Je partage l’avis de Castor sur le caractère inapproprié de l’analogie. Depuis Outreau, tous ceux qui se retrouvent devant la justice crient à une répétition de l’affaire Outreau.
Mais il y a des différences fondamentales.
Lorsque Colonna s’est barré dans le maquis, il savait très bien de quoi il était soupçonné. Il ne s’est sûrement pas dit "pourquoi moi ?"
Les innocents à Outreau ont tous pensé naïvement dès le départ : "je n’ai rien fait, c’est un malentendu, je vais m’expliquer et tout va s’arranger."

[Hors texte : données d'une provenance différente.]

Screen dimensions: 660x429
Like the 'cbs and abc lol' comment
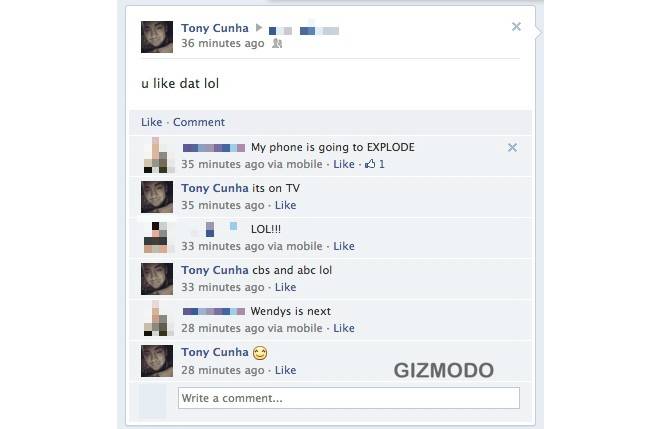pyautogui.click(x=285, y=287)
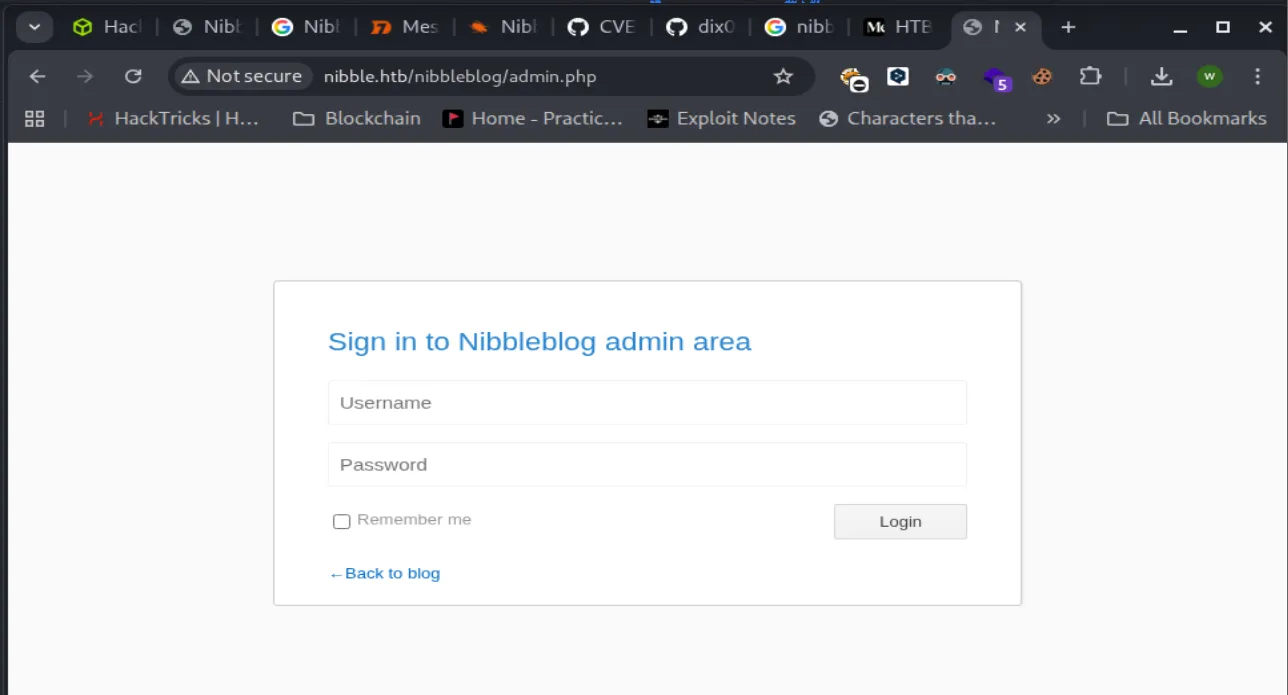Go back to previous page
Screen dimensions: 1288x695
(37, 77)
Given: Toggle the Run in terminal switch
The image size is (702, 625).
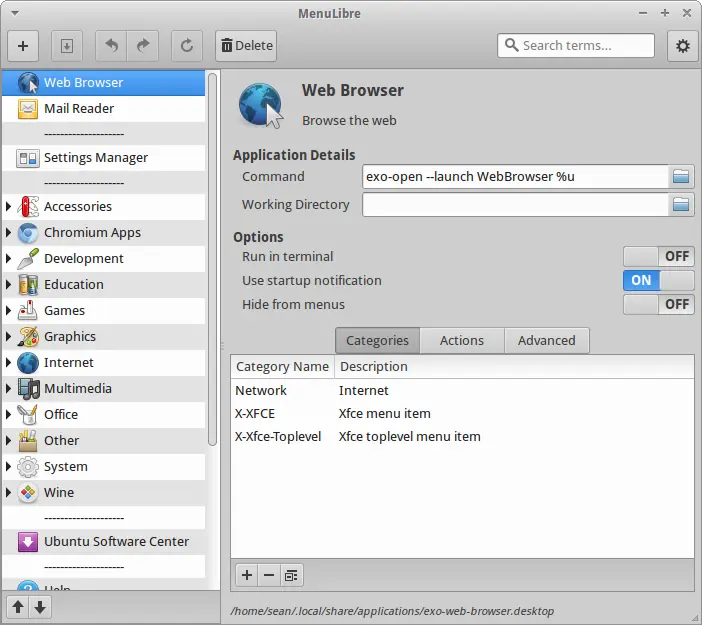Looking at the screenshot, I should click(x=659, y=256).
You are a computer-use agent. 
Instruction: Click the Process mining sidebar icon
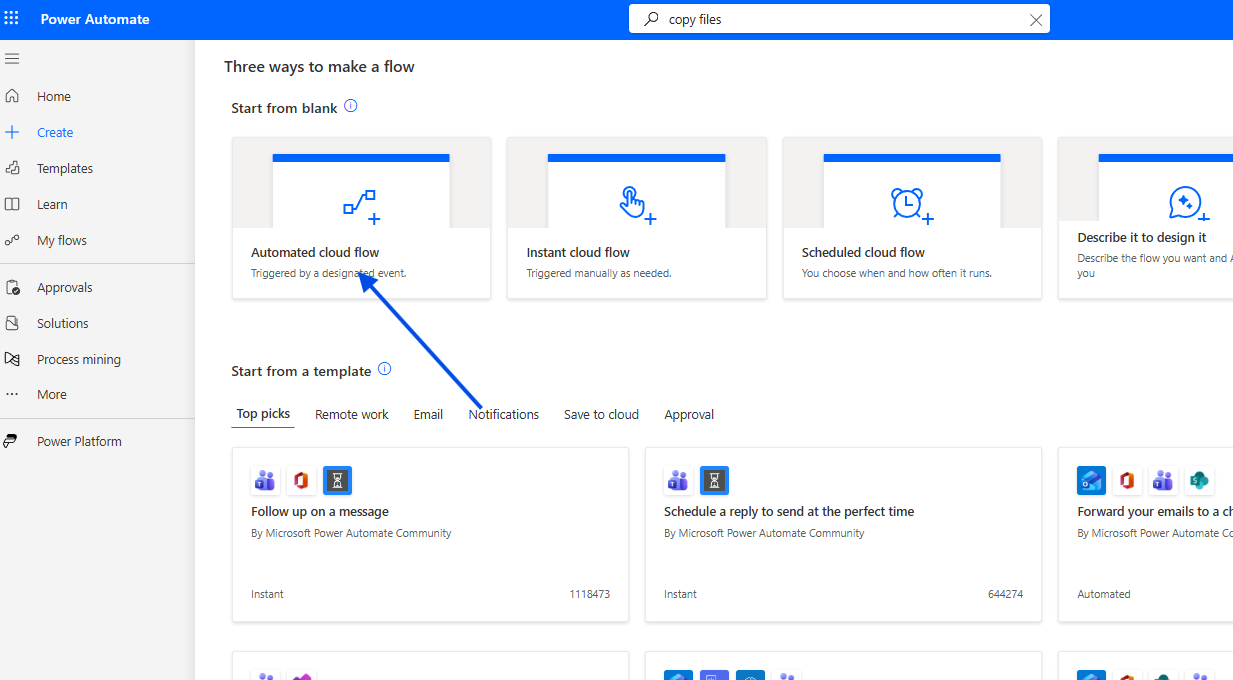[12, 359]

Colonna n’a jamais admis qu’il puisse y avoir une justice devant laquelle on puisse - tout le monde - être amené à se justifier.
A supposer que les enquêteurs aient eu Colonna dans leurs petits papiers cinq mois avant mai 1999 (ils se sont probablement intéressés à des dizaines de suspects), on ne voit pas pourquoi ils auraient tenu absolument à ce qu’il fasse partie du lot. Cela paraît absurde.
Quand à imaginer qu’on puisse faire pression sur plusieurs personnes pour qu’elles donnent indépendamment le nom de Colonna, c’est fantaisiste.
Dans l’hypothèse de son innocence, ils avaient au moins deux bonnes raisons de ne pas le nommer, même sous la torture :
1) son innocence
2) le fait que c’était un ami intime.
"Pourquoi désespérément ? D’abord, parce que tout le reste innocente Colonna,"
Je crois que c’est vous qui voulez désespérément vous focaliser là dessus. Parce qu’il y a beaucoup d’éléments à charge par ailleurs.
Ses quatre années dans le maquis ne plaident pas en sa faveur. Pas plus que ses liens avec le commando, ses appels à Martin Ottavioni ou le fait qu’il ait vidé son compte en banque avant que la police vienne le chercher.
Et ça, ce n’est M. Lebbos qui l’a inventé.
Par ailleurs, je doute qu’on puisse forcer six personnes à donner le nom d’un ami en sachant que cela risque de le faire condamner à la perpétuité, même en étant manipulateur ou violent.
Il faudrait me mettre beaucoup plus que quelques baffes pour que je donne le nom d’un ami.
Ils n’ont pas été torturés. Ils n’ont même pas dit qu’on les avait frappés.